Online betting begins in sports-mad Massachusetts

Massachusetts sports fans raced to their phones on Friday to begin placing bets as the state allowed online sports betting just days before the NCAA college basketball tournament begins next week.

The advent of online sports gambling came a little over a month after the state began allowing people to place bets in-person at the state’s three casinos — Encore Boston Harbor in Boston, Plainridge Park Casino in Plainville, and MGM Springfield at Springfield.

Lawmakers estimate that sports betting could generate about $60 million in annual tax revenue and $70 to $80 million in initial royalties, which must be renewed every five years. The law provides for a 15% tax on in-person bets and a 20% tax on mobile bets.

People must be at least 21 years old to bet.

Among those who started betting online on Friday was Taylor Foehl, a 31-year-old graduate student in Boston.

Shortly after online betting began at 10:00 a.m., he placed a $5 bet on Purdue to defeat Rutgers in the men’s Big Ten college basketball match. He said he chose Purdue because a friend of his who came to see him at the Cask ‘n Flagon sports bar across the street from Fenway Park was attending school.

Foehl said he hasn’t played in the past but used the FanDuel app “to get some action on the game” they were watching.

“It’s definitely a good time for college basketball to make the playoffs,” he said. “I’m a big sports fan, especially the sports in Boston. I’ll follow pretty much every minute of every game if I can.”

Foehl said information about sports betting wormed its way into almost every part of the game.

“It’s hard to learn about sports and consume sports content without hearing about the gambling side of things,” he said.

Richard Bradshaw, a Worcester pensioner, said he’s also looking forward to placing bets online.

He said the ability to bet directly on college teams might make March Madness office pools “a thing of the past,” but could lead him to teams and sports that he might otherwise ignore.

“Seeing a game, a meaningless game, now having $20 on it has meaning,” Bradshaw said. “Even golf.
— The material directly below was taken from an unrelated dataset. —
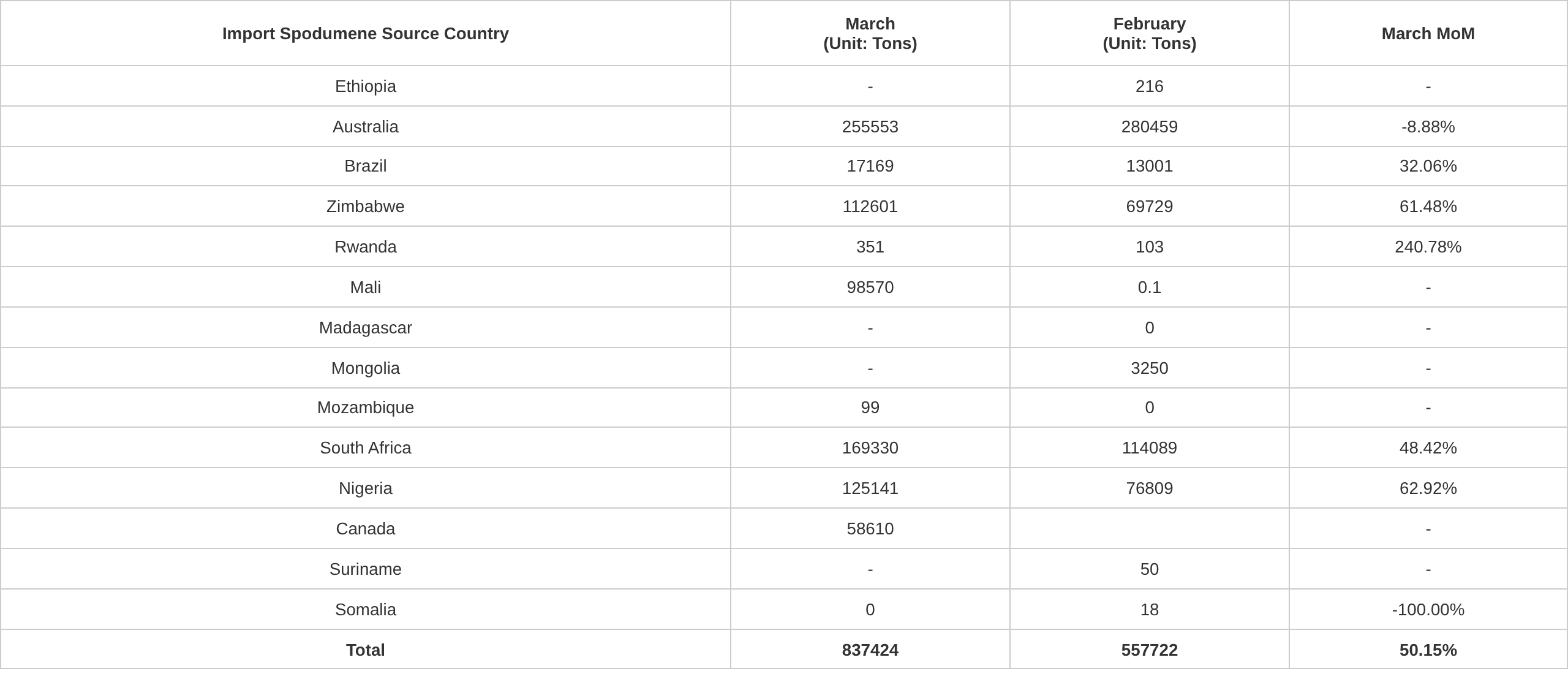Click Mali's March value 98570
Viewport: 1568px width, 679px height.
(870, 287)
I watch golf when I bet on it.”

At DraftKings’ Boston headquarters, workers have been preparing for the state’s launch of online sports betting.

The company was already taking bets in more than 20 states where sports betting is legal, but the prospect of serving fans of the Boston Red Sox, Boston Celtics, New England Patriots and the up-and-coming Boston Bruins is on the horizon, according to the company’s president an added thrill from co-founder Matt Kalish.
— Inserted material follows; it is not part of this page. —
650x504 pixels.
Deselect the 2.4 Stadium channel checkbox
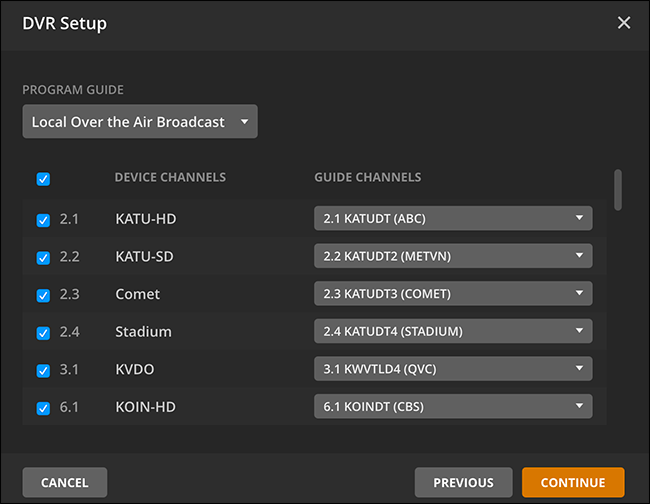coord(43,333)
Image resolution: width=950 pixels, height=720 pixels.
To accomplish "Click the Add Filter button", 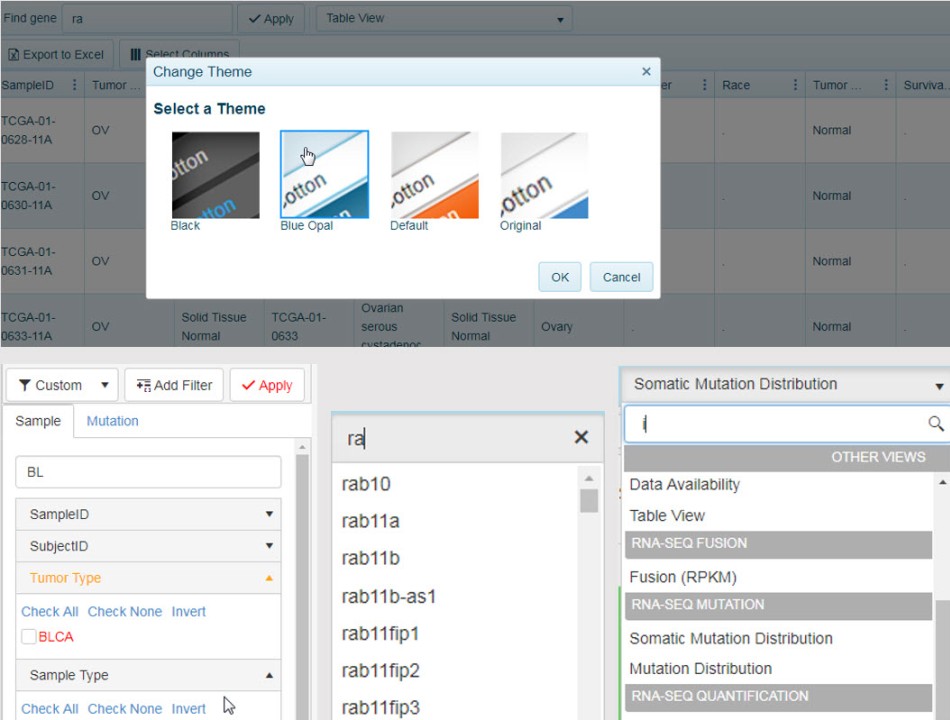I will (x=174, y=385).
The company was also excited that the launch came just before the NCAA basketball tournaments started, he said.

“The most common way people get into the product is usually for a major sporting event. It could be the Super Bowl or something upcoming like March Madness,” he said. “So we’re starting in Massachusetts just in time for a great tournament.”

Gambling addiction helpers have also prepared.

Marlene Warner, CEO of the nonprofit Massachusetts Council on Gaming and Health, has warned that one demographic the group is expecting is young males. She said they are both the primary target audience for sports betting and some of those most at risk of gambling at harmful levels.

According to Kalish, DraftKings monitors potentially compulsive gambling behavior and gives users of the app the ability to set limits on how much they can bet and how much time they spend on the site.

The US Supreme Court ruled in 2018 that the ban on sports betting was unconstitutional.

Former Republican Gov. Charlie Baker signed into law legalizing sports betting. Baker, now NCAA president, argued that residents traveled to Rhode Island, New Hampshire, New York and Connecticut to gamble.

Pro athletes are calling on Massachusetts officials to tighten regulations to protect gamblers and their families from gambling threats.